_Exercise brief_
Collect from the data below each line with "Like".

_Data shown_
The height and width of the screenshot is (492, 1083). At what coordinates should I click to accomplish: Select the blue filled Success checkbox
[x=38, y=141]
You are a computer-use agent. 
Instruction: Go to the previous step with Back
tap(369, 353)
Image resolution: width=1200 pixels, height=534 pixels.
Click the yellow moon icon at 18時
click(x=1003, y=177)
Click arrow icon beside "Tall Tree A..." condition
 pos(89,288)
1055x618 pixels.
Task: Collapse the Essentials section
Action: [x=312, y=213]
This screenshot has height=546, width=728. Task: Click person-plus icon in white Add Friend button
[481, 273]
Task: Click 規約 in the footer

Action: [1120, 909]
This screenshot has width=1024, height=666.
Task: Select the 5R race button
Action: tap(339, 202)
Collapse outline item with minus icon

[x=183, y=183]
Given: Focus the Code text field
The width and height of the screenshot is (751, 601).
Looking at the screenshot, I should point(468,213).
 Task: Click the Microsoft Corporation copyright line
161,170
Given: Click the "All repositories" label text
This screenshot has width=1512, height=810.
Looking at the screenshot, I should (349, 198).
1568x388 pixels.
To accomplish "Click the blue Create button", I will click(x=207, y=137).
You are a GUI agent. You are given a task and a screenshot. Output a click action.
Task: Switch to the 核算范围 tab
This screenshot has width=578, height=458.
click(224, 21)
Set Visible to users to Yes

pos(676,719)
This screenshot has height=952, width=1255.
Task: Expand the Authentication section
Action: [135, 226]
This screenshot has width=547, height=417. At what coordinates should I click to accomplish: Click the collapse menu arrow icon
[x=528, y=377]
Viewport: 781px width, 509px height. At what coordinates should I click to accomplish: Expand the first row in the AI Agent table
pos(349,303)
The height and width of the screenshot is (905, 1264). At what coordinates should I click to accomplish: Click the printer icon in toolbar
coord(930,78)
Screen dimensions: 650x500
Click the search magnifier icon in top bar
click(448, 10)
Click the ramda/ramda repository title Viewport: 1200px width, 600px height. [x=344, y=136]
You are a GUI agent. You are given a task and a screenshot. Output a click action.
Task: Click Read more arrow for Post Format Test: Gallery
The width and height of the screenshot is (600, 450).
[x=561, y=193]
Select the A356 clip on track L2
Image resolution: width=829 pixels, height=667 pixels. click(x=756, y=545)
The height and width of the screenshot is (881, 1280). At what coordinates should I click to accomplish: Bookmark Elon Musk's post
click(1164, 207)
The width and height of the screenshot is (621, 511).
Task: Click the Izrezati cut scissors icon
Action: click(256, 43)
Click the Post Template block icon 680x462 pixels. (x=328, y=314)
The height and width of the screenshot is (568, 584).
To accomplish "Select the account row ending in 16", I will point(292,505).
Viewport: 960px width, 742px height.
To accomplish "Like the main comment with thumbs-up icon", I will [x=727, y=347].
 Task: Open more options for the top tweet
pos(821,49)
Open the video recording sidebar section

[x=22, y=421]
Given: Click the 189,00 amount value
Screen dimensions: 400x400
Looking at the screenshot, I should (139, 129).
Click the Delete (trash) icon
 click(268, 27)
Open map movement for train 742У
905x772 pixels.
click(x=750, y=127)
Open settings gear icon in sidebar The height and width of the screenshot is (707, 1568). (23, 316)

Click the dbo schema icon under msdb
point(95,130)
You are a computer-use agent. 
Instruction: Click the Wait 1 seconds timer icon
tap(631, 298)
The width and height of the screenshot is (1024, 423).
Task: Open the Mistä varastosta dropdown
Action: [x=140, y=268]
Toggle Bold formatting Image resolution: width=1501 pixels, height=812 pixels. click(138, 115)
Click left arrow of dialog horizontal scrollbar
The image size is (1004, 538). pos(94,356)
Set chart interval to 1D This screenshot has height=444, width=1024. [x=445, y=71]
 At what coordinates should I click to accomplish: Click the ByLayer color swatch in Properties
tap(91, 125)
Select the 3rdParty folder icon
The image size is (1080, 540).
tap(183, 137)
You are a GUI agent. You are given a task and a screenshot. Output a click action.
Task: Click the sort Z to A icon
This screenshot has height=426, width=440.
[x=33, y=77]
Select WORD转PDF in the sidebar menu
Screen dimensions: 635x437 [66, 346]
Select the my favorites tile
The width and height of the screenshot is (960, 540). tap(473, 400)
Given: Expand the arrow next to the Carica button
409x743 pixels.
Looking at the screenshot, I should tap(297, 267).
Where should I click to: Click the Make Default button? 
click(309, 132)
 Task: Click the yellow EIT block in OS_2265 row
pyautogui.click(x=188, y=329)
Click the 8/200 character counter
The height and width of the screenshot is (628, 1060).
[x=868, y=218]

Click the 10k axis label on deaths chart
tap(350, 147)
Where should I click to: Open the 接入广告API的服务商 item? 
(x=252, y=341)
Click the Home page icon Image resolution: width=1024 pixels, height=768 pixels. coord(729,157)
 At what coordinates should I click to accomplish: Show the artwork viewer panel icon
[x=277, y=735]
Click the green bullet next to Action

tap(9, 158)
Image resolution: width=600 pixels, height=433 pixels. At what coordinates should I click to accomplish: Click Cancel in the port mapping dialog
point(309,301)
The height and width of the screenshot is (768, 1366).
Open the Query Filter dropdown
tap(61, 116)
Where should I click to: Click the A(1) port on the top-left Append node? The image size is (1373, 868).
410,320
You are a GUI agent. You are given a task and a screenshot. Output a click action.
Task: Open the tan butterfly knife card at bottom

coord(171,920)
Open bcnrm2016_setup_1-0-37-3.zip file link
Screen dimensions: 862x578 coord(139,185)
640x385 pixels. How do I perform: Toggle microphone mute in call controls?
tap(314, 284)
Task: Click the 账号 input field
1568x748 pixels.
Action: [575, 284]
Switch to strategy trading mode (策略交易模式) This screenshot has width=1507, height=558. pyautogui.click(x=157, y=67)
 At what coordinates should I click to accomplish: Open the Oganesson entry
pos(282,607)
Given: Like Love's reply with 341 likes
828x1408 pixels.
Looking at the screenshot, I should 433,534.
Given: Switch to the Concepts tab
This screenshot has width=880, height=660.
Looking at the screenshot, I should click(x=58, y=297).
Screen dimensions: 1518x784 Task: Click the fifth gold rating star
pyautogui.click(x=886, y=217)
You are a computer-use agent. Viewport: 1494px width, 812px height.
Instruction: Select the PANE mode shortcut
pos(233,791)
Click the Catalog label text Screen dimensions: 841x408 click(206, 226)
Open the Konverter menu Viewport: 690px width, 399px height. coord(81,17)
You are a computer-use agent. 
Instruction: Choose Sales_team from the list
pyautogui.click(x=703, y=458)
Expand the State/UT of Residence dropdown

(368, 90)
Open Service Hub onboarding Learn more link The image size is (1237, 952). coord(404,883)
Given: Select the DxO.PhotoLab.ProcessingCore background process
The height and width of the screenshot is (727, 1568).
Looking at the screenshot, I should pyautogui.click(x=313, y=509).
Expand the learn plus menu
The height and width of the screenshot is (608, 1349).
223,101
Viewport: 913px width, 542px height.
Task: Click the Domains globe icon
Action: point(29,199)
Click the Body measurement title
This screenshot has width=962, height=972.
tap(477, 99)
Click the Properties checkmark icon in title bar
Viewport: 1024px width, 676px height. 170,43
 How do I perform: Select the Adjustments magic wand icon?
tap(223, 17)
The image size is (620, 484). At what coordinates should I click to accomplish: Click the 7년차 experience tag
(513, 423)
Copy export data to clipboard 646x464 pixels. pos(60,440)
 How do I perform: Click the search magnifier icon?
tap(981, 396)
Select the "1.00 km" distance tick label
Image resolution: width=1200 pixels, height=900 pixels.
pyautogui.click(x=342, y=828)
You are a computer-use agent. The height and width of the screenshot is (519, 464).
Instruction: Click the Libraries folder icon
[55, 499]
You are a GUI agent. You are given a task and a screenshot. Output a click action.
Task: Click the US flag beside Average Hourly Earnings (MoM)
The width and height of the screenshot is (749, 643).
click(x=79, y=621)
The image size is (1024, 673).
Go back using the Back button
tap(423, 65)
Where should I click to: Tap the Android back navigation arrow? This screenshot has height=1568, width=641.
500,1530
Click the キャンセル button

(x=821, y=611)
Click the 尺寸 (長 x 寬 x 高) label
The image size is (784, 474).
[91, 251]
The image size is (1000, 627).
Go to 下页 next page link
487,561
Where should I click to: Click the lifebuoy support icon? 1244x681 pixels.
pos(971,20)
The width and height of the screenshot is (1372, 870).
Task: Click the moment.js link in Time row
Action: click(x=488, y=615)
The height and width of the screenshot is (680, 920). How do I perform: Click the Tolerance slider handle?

_Task answer_
To accomplish "Like the main comment with thumbs-up icon", I will [x=727, y=347].
Given: Like Love's reply with 341 likes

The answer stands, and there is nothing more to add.